All the things I loved about the bike I still love. Completely silent operation, instant shifts (if you back off power while you shift), simple easy adjustment. Completely maintenance free. I run ghetto front and back and aside from airing up the tires and the occasional sealant top off this bike (so far) has been rock solid reliable. I sold the FS to pay for the hub and don't really miss it at all.


----------



## Bizman (Oct 11, 2010)

Merlinm,
Thanks for the review and update for the Allfine 11! I want to add that since May 16th (in 4 days it will be 6 months) I have been using the Allfine 11 logging 3200 miles to date on one of my bikes, the Easy Motion Max 700 + PCS pedal assist E-bike. It is a commuter with, dynamo front hub, front & rear lights, drop bars, fenders, rear rack, panniers, all weighing in at 55 lbs and about 60 lbs with panniers loaded. Add my 130 lbs with clothes, shoes, etc its coming in about 195-200 lbs gross weight.

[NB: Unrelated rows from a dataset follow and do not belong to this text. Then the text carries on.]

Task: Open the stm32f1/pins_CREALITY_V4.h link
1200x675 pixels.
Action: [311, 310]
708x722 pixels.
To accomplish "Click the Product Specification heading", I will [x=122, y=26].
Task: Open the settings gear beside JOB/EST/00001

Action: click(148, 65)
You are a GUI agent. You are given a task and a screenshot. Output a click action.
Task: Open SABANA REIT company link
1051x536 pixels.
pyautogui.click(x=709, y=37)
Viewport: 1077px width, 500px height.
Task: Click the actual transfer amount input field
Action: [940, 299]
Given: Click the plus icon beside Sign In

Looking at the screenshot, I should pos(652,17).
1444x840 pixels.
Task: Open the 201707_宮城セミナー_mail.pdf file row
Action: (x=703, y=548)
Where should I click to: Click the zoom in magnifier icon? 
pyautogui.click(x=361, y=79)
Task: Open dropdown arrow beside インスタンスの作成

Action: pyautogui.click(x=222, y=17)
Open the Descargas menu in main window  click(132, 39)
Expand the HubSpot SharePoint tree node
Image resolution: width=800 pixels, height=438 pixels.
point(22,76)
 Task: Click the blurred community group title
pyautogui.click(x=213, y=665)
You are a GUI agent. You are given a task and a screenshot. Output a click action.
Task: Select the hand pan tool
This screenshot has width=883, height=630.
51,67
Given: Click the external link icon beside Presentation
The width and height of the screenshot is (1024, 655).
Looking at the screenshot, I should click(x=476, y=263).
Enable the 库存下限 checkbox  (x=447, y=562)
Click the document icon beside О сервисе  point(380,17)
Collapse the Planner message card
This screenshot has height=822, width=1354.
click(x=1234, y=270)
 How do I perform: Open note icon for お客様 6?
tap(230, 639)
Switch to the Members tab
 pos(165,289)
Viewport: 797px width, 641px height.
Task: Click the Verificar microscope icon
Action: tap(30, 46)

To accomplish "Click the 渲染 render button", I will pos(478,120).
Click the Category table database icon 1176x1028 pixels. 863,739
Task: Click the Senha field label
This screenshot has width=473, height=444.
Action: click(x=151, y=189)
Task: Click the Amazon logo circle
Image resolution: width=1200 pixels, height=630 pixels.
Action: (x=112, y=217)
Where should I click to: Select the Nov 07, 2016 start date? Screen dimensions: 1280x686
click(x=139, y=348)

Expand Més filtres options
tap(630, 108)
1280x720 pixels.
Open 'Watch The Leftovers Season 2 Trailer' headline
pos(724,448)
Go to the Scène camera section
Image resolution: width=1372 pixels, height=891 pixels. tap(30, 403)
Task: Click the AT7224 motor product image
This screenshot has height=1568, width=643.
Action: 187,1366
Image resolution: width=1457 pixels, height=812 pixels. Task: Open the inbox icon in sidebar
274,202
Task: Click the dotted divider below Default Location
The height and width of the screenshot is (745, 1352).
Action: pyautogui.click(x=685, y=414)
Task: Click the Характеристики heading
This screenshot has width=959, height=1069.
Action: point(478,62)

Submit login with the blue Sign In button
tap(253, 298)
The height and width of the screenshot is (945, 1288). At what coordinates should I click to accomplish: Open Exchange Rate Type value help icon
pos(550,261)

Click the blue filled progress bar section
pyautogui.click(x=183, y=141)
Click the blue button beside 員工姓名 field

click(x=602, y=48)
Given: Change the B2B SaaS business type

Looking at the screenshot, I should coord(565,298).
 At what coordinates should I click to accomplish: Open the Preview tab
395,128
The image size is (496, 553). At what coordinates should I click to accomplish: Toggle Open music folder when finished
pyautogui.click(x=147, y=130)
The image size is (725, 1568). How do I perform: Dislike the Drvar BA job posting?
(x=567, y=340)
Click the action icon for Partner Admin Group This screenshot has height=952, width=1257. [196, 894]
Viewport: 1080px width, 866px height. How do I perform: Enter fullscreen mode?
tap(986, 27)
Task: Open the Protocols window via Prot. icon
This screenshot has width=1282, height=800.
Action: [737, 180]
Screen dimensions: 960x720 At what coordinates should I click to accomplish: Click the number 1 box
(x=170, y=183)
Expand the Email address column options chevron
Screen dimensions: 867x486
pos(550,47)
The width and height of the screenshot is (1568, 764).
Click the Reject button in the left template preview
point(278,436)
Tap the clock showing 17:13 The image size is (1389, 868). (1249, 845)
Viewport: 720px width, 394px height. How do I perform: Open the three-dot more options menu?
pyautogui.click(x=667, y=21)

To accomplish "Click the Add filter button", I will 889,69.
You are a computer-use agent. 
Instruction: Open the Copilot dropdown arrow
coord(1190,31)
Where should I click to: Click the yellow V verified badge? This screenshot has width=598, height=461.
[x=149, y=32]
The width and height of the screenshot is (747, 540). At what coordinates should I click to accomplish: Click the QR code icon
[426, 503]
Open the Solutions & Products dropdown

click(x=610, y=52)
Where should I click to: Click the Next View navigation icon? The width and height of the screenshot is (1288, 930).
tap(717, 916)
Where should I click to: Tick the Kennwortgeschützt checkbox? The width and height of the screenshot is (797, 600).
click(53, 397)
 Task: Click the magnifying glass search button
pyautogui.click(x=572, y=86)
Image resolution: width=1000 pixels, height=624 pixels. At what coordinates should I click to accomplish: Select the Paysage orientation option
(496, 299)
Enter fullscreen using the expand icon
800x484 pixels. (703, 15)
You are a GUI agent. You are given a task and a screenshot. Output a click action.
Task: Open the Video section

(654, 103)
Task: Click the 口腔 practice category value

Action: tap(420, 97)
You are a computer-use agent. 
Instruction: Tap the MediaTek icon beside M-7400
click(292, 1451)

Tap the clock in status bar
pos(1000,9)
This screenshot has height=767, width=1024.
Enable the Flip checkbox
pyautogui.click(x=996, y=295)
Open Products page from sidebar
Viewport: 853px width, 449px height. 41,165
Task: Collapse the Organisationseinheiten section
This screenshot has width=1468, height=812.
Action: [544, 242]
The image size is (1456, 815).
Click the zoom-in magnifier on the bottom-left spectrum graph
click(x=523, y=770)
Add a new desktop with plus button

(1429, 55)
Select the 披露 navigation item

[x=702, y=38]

I agree that the shifting is quick and easy but I have found that it shifts the best when I STOP PEDALING COMPLETLY up/down shifting of the gears. It only takes an instant but I have got used to this method of shifting. Now, when I get on a derailer equipped bike I tend to want to stop pedaling while shifting, LOL. I really like that you can shift gears when at a stop with the Allfine 11! 

I do notice that if you don't let pressure off it doesn't always want to engage fully into the selected gear and seems to want to tend to skip. If everything is adjusted correctly and I stop pedaling to shift it NEVER skips. If it would happen to skip I would know something was out of adjustment. I first check the alignment marks and adjust the barrel adjuster to realign the marks if they are off (even slightly) which is done in gear number 6 and very simple!

Since this bike is a commuter and also an e-bike I am running a 41 T ring gear and 19 T rear cog with Surly singulator chain tensioner. It will sail on level ground at about 35 mph (with or without assist) and can bomb the down hill depending on length and grade at an easy 40+ mph. The assist is designed to cut out at 20 mph but since it is a mid drive I can get the advantage of utilizing the gears for more speed when using the assist. I seldom ever use the assist on level or down hill.

I didn't want to get to lazy hence the assist model, and not hand throttle. I only use the motor on certain hills and if I need to get to work quicker. I commute a round trip of 25 miles getting home at 3:30 am. I did a century in Septemer only using the assist off and on for the last 15 miles as I wanted to make sure if I needed the assist I would have the power for the end of the ride.

My 1st gear is pretty low and I can make it up most hills without using the assist unless I am carrying a lot of weight and its a long hill. After all the bike with gear can be 60+ lbs! I don't actually use first gear that much, and usually in the range of 3-8, and 9-11 on flats and downhill.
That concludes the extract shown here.